First some background. Imagine you’ve build a JSP page which generates a HTML page with a lot of URLs on it. You construct those URLs from different parameters. You use URLEncoder since you need valid URLs independent of the URL parameter contents you print. Once everything works fine, you realize that your URLs share many strings. So URLEncoder is called unnecessarily very often. You try to optimize the situation by creating a cache for URLEncoder:

class CachedUrlEncoder {
 static private Map<String, String> encodedMap = new HashMap<String,String>();

 public String encode(String str) {
  String encodedStr = encodedMap.get(str);
  if (encodedStr == null) {
   encodedStr = URLEncoder.encode(str);
   encodedMap.put(str, encodedStr);
  }
  return encodedStr;
 }
}

(The example is not thread save by purpose. We are not talking about concurrency, are we? ;) Also notice, that the one parameter encode method is deprecated now, because it uses system default encoding to encode the string.)

This cache would fill up the memory very quickly. It’s never cleared after all. But there is also no special point in time when the cache should be cleared. The cached data never becomes outdated. Actually a cache should use a lot of memory if memory is not required by other subsystems, and only free the memory if it becomes required. For this purpose the Java runtime has the SoftReference, WeakReference and the utility classes which use them. WeakHashMap f.e. is the perfect match for this scenario. A WeakHashMap references the values using normal hard references, and the keys using weak references. As soon as the key is not referenced any more (soft or hard) the whole entry will be freed. Here’s the example rewritten to use WeakHashMap:

class CachedUrlEncoder {
 private static Map<String, String> encodedMap = new WeakHashMap<String,String>();

 public String encode(String str) {
  String encodedStr = encodedMap.get(str);
  if (encodedStr == null) {
   encodedStr = URLEncoder.encode(str);
   encodedMap.put(str, encodedStr);
  }
  return encodedStr;
 }
}

That was easy. Sadly you will notice at runtime that this code contains a memory leak. A not so obvious one. Let’s analyse the situation.

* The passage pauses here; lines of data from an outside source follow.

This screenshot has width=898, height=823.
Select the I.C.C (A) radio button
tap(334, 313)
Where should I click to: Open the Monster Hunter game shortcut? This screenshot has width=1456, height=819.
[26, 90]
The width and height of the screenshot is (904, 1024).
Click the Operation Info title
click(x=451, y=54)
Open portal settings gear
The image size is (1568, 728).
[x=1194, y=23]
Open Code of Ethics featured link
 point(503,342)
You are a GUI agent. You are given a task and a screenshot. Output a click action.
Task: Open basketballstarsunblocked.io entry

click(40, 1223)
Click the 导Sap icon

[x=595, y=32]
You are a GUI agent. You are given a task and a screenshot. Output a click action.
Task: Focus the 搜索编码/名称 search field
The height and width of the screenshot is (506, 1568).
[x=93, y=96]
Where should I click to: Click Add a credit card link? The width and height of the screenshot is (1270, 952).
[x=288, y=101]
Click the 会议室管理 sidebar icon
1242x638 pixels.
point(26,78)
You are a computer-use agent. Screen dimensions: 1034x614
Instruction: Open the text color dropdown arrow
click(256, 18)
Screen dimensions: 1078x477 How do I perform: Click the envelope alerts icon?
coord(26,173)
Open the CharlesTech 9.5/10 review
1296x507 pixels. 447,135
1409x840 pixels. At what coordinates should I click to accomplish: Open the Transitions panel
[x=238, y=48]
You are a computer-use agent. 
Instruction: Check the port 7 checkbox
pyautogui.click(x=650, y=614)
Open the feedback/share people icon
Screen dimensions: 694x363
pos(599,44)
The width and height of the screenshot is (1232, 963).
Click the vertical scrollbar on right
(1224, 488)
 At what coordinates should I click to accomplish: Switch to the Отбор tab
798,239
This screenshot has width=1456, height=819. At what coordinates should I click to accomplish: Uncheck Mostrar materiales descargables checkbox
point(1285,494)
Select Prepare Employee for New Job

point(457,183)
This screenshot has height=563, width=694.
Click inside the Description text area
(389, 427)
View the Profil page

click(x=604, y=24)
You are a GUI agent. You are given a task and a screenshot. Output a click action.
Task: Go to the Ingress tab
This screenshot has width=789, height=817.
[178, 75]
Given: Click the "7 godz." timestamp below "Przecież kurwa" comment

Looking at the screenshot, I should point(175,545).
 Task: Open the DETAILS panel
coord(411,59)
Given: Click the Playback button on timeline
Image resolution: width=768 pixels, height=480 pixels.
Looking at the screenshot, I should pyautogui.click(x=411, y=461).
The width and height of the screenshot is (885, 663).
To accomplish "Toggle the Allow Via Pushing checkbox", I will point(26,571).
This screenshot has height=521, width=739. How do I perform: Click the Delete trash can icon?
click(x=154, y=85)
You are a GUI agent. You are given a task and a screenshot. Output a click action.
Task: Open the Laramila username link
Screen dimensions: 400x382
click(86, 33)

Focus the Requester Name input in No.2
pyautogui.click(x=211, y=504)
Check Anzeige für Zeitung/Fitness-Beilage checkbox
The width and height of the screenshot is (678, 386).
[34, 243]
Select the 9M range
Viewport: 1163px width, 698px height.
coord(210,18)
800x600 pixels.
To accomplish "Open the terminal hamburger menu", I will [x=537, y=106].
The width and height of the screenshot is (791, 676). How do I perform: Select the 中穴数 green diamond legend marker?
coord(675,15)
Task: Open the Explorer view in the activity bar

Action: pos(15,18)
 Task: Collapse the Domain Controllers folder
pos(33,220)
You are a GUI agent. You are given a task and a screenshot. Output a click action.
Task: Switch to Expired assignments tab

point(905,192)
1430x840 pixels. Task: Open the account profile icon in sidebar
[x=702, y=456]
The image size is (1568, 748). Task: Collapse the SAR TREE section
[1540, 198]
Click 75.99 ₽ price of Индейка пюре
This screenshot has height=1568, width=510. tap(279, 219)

As I mentioned already the map entries will be freed as soon as the key is not referenced by hard or soft references any more. In our case this should be immediately. After we’ve written the encoded string to the output stream of the JSP page, the string is not referenced any more. Still we’re experiencing a memory leak. As so often the devil is in the details. The Sun implementation of URLEncoder.encode() tries to optimize by returning the reference to the string it received, if there is no encoding work to do. This is clever. It saves resources. But in this case this bit us really bad. If encode() returns the same reference the code will call Map.put() with the same reference as key and value. It’d look like:

encodedMap.put(str, str);

After that line the map has an entry with a weak reference to str and a hard reference to str. The entry itself prevents that it is garbage collected!

That’s mean.

The fix is simple, once one knows the cause. We render the optimization of URLEncoder useless:

class CachedUrlEncoder {
 private static Map<String, String> encodedMap = new WeakHashMap<String,String>();

 public String encode(String str) {
  String encodedStr = encodedMap.get(str);
  if (encodedStr == null) {
   encodedStr = URLEncoder.encode(str);
   if (str == encodedStr) {
    encodedStr = new String(encodedStr);
   }
   encodedMap.put(str, encodedStr);
  }
  return encodedStr;
 }
}

Luckily the implementation of the string constructor is also smart. It does not copy the char data. A new string object is created and references the same char array as the old string. This is safe since strings are immutable. So the fix does create some overhead but not that much.